:: Texto ::
* * * *

Segunda interferência de Polímnia, ou augúrio de poesia, entre os ancestrais de Rivera: a menina Helena foi brindada com um poema por Luís Pistarini, amigo de seu pai. Desse poeta, em nosso tempo de estudantes, algo ainda se podia ler em uma que outra antologia. Seu nome vai submergindo na maré montante do oblívio. O poema, datado de Barra Mansa, 1916, é, pois, dirigido a uma garota de 11 anos. Vale a pena recolher esses versos singelos:

 

 

 À HELENA

            Encantadora Filhinha do Dr. Pinto Ribeiro

Helena... Angélica Helena

Tem um quê celestial...
É uma graciosa açucena,
É um casto lírio do val!
Que suave inocência bóia
Nos seus olhos virginais!
Sua homônima de Tróia
Nunca teve olhos iguais!
A boca fresca e mimosa,
Qual bipartida romã,
Recorda um botão de rosa
Pompeando ao sol da manhã...
Helena Pinto Ribeiro
Tem onze anos... Onze só,
E um rostinho feiticeiro...
Mas... nunca teve um coió!
Também pudera!Tão linda,

Mas, tão criança também!

Como flirtar quem ainda
Mal na vida entrando vem?
Não! disso não cuida a Helena,
Pois ela é a primeira a ver
Que, sendo assim tão pequena,
Tem mais coisas a fazer...
Por exemplo: ir ao colégio...
Pegar um livro... estudar...
Ah! seria um sacrilégio
Seu coração perturbar...
Deus a livre vigilante
Da moda que hoje aí vai...
Que por ora ¾  boa e amante ¾
Só pense no seu papai!
Que seja, das irmãzinhas
Junto, a melhor das irmãs,
Formando assim três gracinhas,
Três belas rosas louçãs!
Que de seu pai seja o orgulho,
Toda a casa a governar,
Dispondo, mas sem barulho,
As coisas no seu lugar!
E meiga, já substituindo
A santa que a deu à luz
E ora descansa, dormindo,
Calma, à sombra de uma cruz...
Aliás, para isso é preciso
Que Helena saiba fazer
De seu lar um paraíso,
E assim suavize o sofrer
Do homem bom que, só no mundo,
Só com elas três ficou,
E o golpe que, de tão fundo,
Não sei como não o matou!
Eis o que à Helena desejo
De todo o meu coração,
Deponho-lhe um casto beijo
Na linda e pequena mão!
Emílio e Helena casaram-se em Aparecida, na antiga basílica, em 21 de janeiro de 1932. Tiveram três filhos: José Jeronymo, nascido em 12 de junho de 1933; Deodato, em 8 de junho de 1935; e Raquel, que, nascida em 1936, mal passou dos três meses.

* * * *

:: Material ::

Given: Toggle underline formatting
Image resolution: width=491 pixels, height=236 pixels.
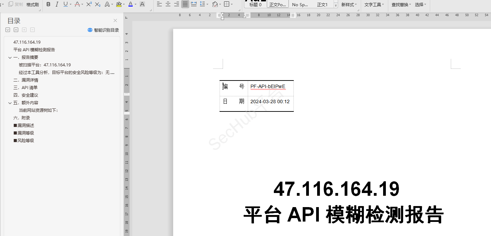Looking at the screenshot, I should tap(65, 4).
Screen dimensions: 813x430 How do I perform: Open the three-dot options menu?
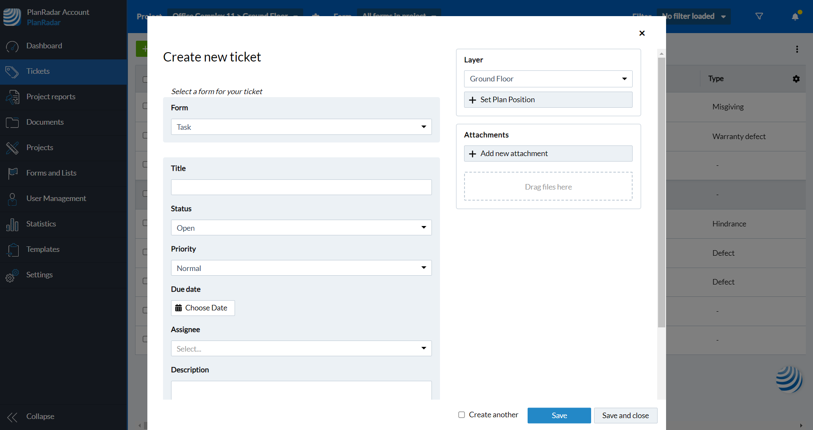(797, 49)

* * * *

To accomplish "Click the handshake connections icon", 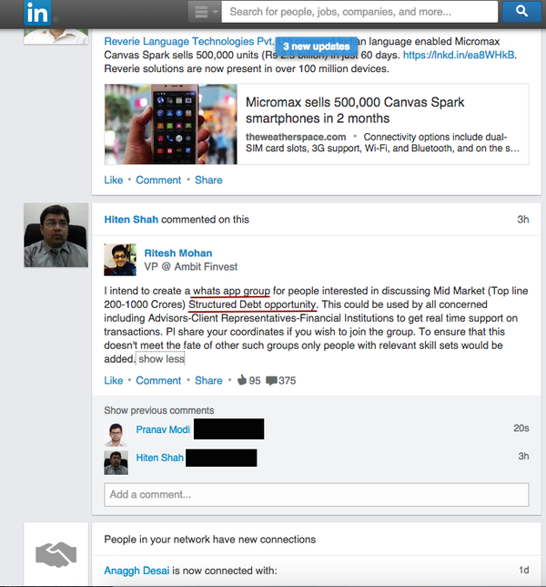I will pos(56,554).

* * * *

:: Exercícios propostos ::
1) Indique se cada afirmação concorda com o texto, respondendo sim ou não e citando as palavras dele que o comprovam: (a) O poema dirigido a Helena foi datado de Barra Mansa, 1916. (b) Emílio e Helena casaram-se em São Paulo. (c) O casal teve quatro filhos.
2) Reproduza o trecho do texto começando em "Deus a livre" e seguindo até "belas rosas louçãs!".
3) Conforme o poema transcrito no texto, por que Helena não se ocupa de namoros? Responda em uma a três frases.

:: Respostas ::
1) (a) Sim: "O poema, datado de Barra Mansa, 1916". (b) Não: "Emílio e Helena casaram-se em Aparecida, na antiga basílica". (c) Não: "Tiveram três filhos".

2)
Deus a livre vigilante
Da moda que hoje aí vai...
Que por ora ¾  boa e amante ¾
Só pense no seu papai!
Que seja, das irmãzinhas
Junto, a melhor das irmãs,
Formando assim três gracinhas,
Três belas rosas louçãs!

3) Porque ela é a primeira a ver que, sendo tão pequena, tem mais coisas a fazer. O poema cita como exemplos ir ao colégio, pegar um livro e estudar.